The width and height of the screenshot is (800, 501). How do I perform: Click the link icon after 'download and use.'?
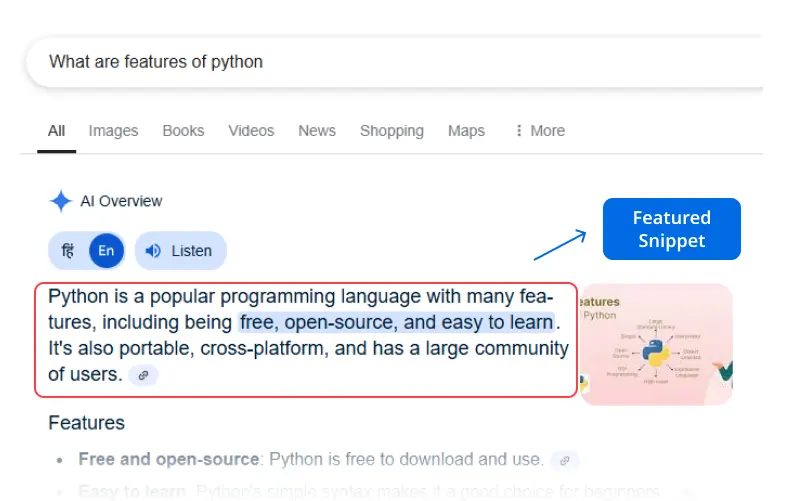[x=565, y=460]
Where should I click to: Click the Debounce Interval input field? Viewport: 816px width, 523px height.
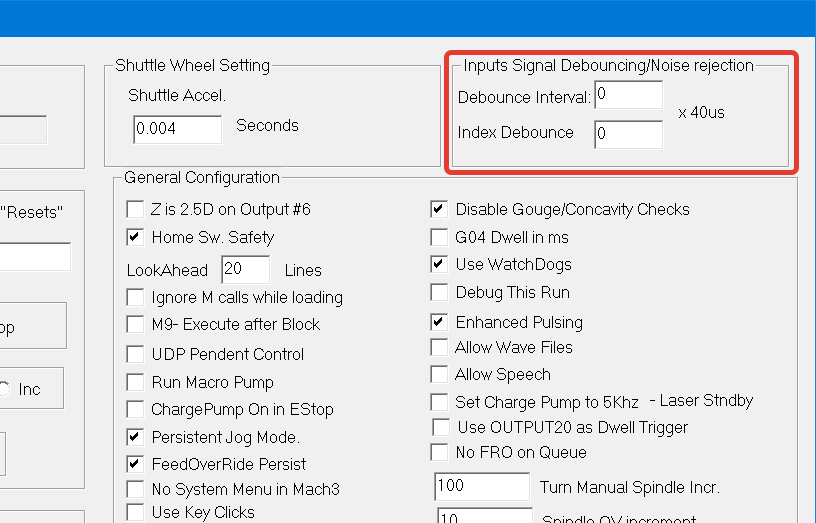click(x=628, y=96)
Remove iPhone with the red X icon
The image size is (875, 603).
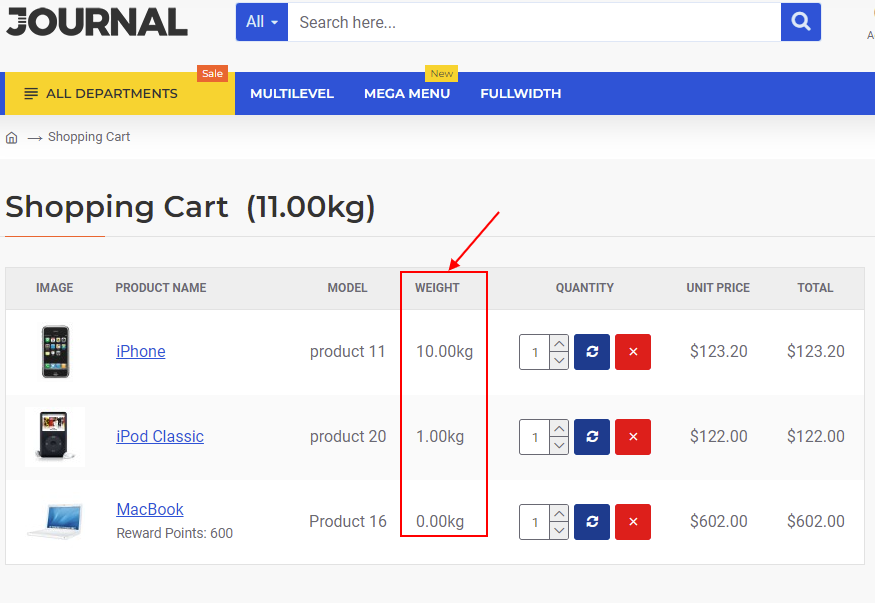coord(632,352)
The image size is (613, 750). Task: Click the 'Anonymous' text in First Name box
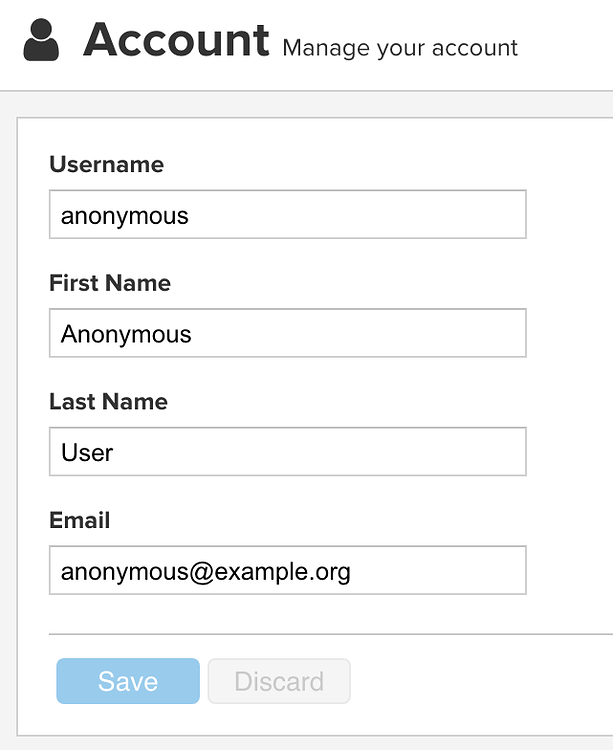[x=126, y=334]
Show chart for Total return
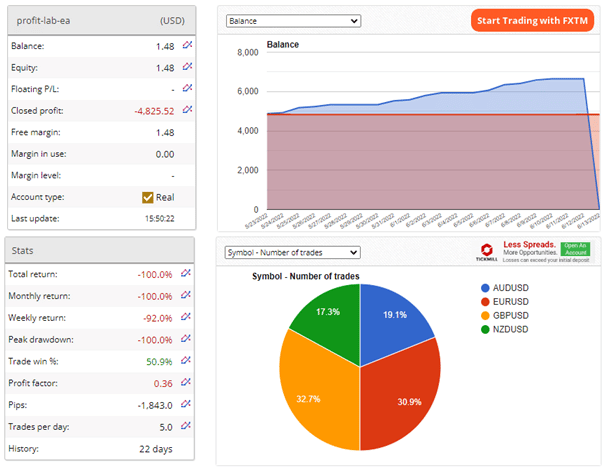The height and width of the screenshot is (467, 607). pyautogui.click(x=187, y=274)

----------

▶ Problem statement: Repeat the listing above from its first line through the line that contains "Remove iPhone with the red X icon", both included, and nothing more. Drop the pictures.

▶ Answer section:
The width and height of the screenshot is (800, 501). How do I perform: Click the link icon after 'download and use.'?
[x=565, y=460]
Where should I click to: Click the Debounce Interval input field? Viewport: 816px width, 523px height.
click(x=628, y=96)
Remove iPhone with the red X icon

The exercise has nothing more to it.